Telecommunications entrepreneurs Bevan Slattery and Ted Pretty have had their first breakthrough in a plan to build a competing cable from Perth to Singapore, signing a memorandum of understanding with Telstra for the nation’s largest carrier to invest in the project.
Slattery and Pretty’s subsea cable start-up SubPartners today announced it has signed Telstra to a non-binding deal to buy a fibre pair on the Perth-Singapore route.
The cable operator, run by the PIPE Networks founder (Slattery) and former Telstra executive (Pretty), said that under the "non-binding memorandum of understanding" Telstra will "prospectively acquire" the fibre pair on its APX West cable system.
Today Slattery said he couldn’t go into the commercial terms of agreement and said he hopes to sign formal executing binding agreements over a “short period of time” – and well before a build is complete.
Telstra Global's managing director Martijn Blanken said in a press release that the subsea investment would be "instrumental" to meet the data transmission needs of Telstra's enterprise customers in the region.
A new model
SubPartners is plotting east and west subsea cabling systems. The West system will have four fibre pairs, according to telecommunications specialists CommsDay, meaning Telstra's buy is one quarter of the cable's capacity. Slattery said today the build of this cable should come in at around $180 million.
The East cable system is expected to run from Sydney to California, with repeaters at Hawaii and some Polynesian islands. It will also have four fibre pairs.
The project uses a cooperative funding model. Rather than committing customers to leasing capacity on the fibre, SubPartners buy all or part (usually a half or quarter) of a fibre pair.

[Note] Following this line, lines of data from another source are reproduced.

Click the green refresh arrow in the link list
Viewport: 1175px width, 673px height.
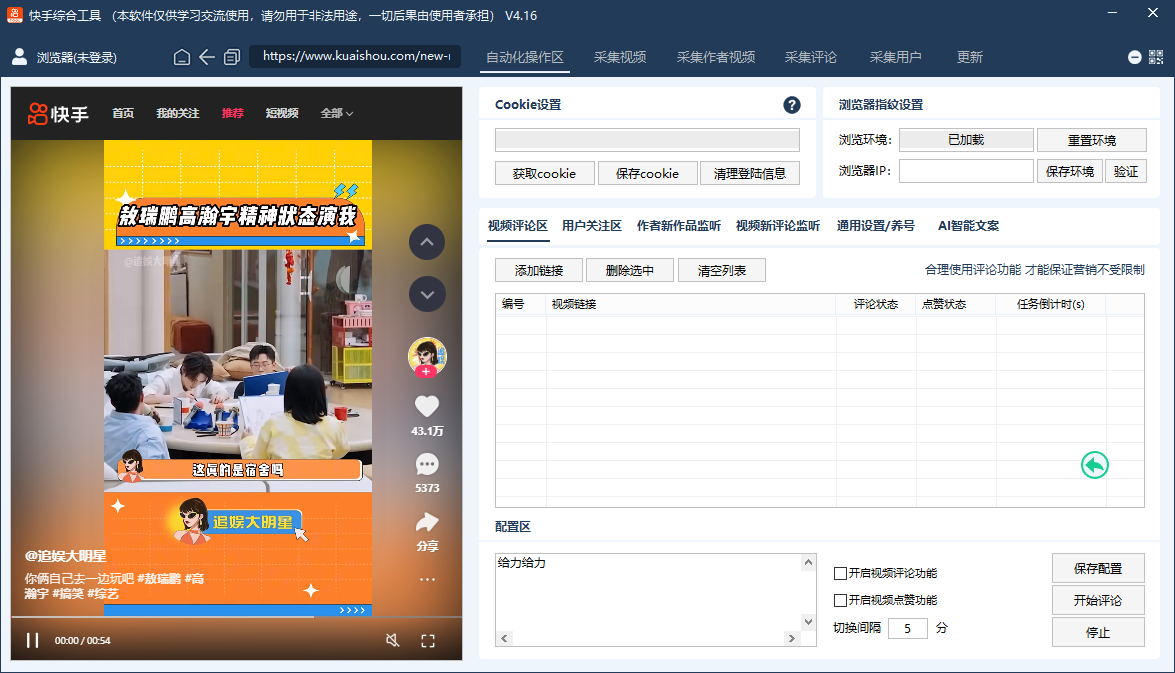(x=1094, y=464)
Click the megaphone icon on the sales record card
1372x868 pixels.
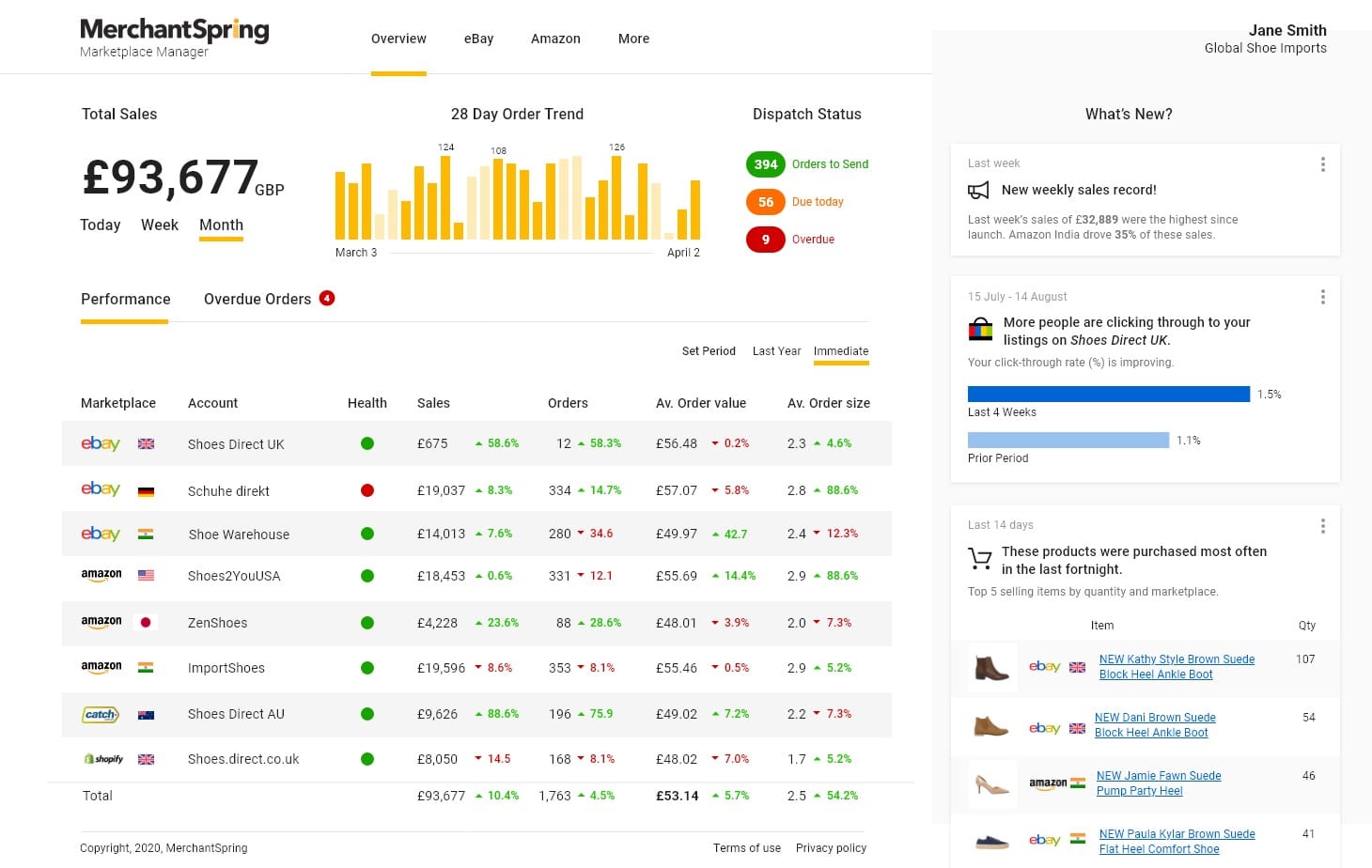(978, 189)
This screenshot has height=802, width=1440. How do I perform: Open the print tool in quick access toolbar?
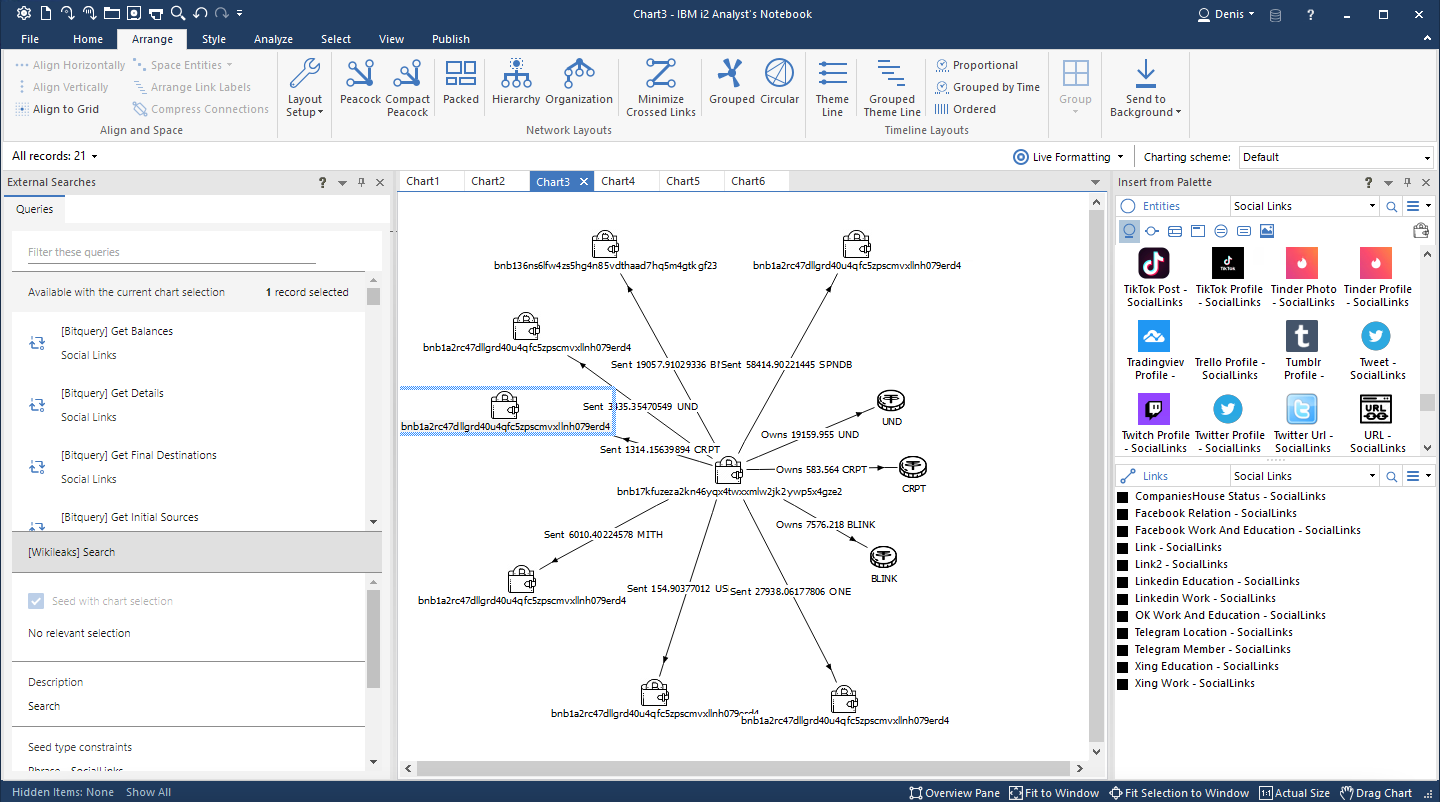tap(156, 13)
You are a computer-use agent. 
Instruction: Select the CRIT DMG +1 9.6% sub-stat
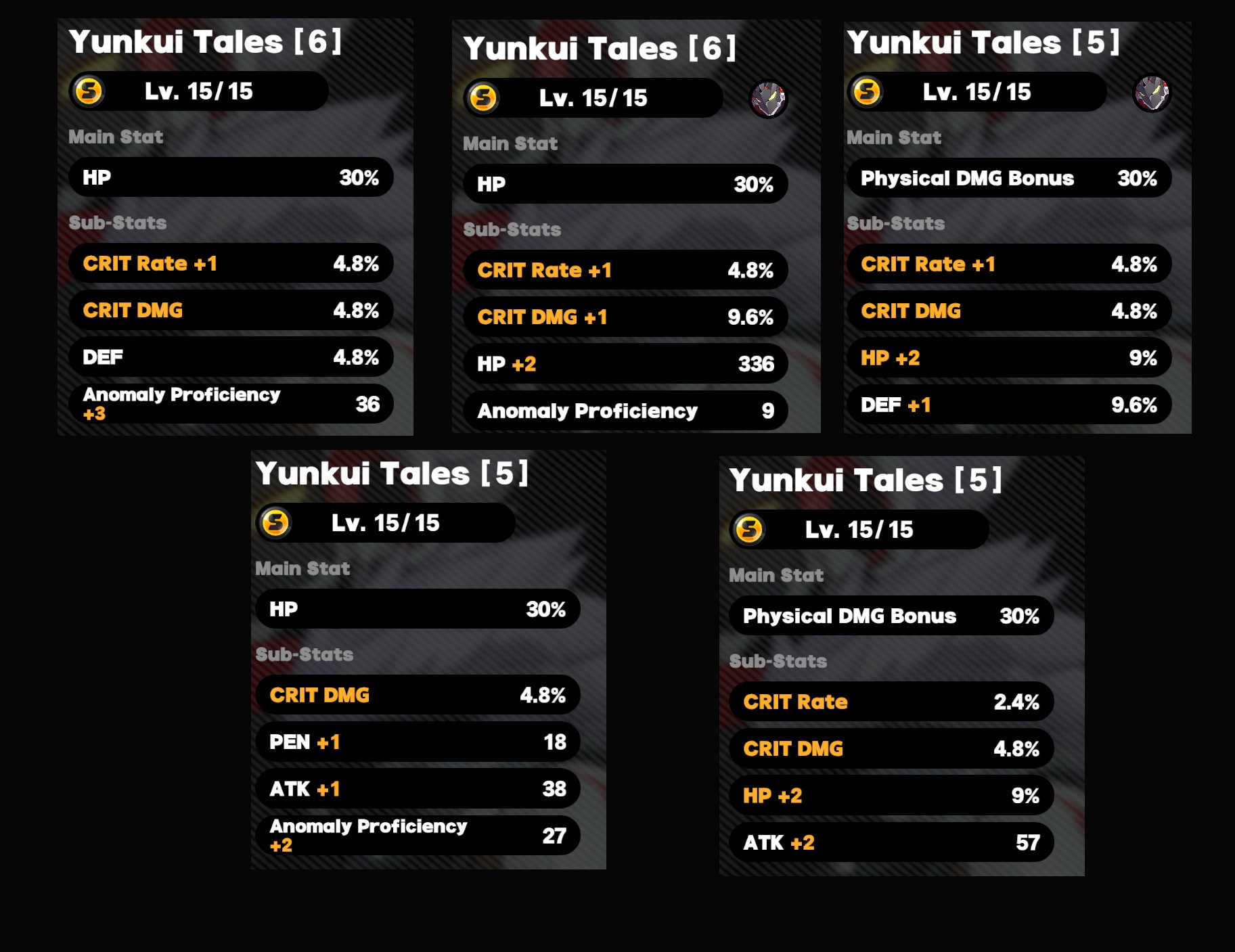pos(625,317)
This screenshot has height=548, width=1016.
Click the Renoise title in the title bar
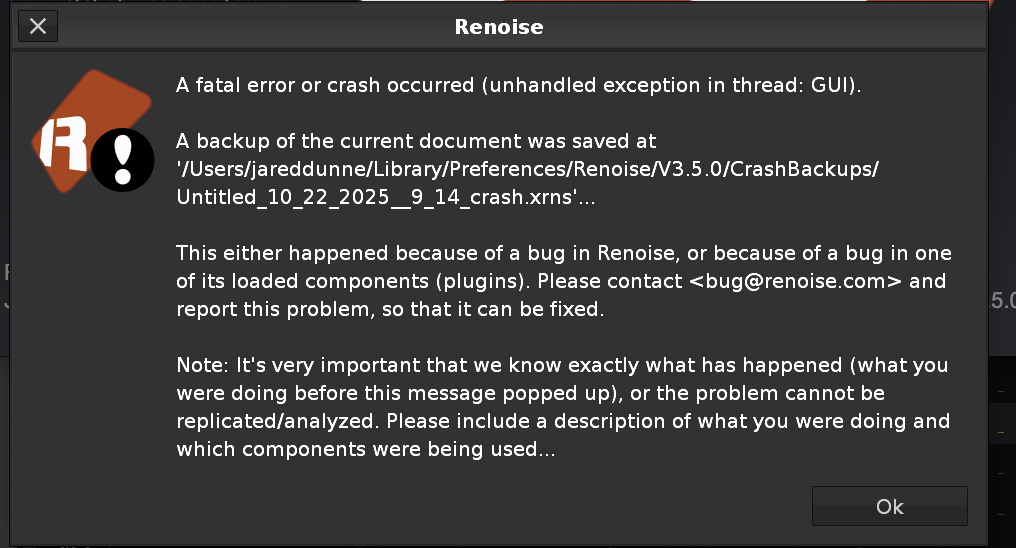pos(498,27)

“A lot of the key differences between this and the other partners is, they’ll sell you 10GB or 100GB of capacity, but with us what people effectively buy is the spectrum,” Slattery told iTnews.
“Our partners can put their equipment at either end of that spectrum – it might be 2.5GB today but it could be 10GB tomorrow – you can ride the upgrade path with it. An owner might want Terabit superchannels in the future – and they’ve got the freedom to do that.”
Slattery said the model – which he previously saw utilised by the likes of Google and SingTel for the Unity cable between Japan and the USA – combines “the best part of a consortium and the best part of being a cable owner.”
“I liked the model at the time – it’s a more cooperative approach,” he said.
Slattery said he expects the remaining fibre pairs to be sold to other carriers and cloud providers.
Slattery said Telstra’s investment would not impact SubPartners’ promise to be carrier-neutral. “We have promised partners in the cable project that we won’t sell capacity after-market in competition with them,” he said. “We strata title it, so to speak.”
Who dares wins
Telstra has invested in a fibre pair on the ASSC-1 cable.
Slattery said he expects that at least one of these two competitors won’t complete a build. “I’m not sure who will get there first, but I am confident our project will get up,” he said. “It’s a model attractive to competing carriers.
"Local and international carriers are more likely to invest with a [subsea cable] provider that won’t compete with them.”
“We haven’t finalised negotiations with NextDC, and due to the potential for conflict of interest I’m not part of the negotiation of that,” he said.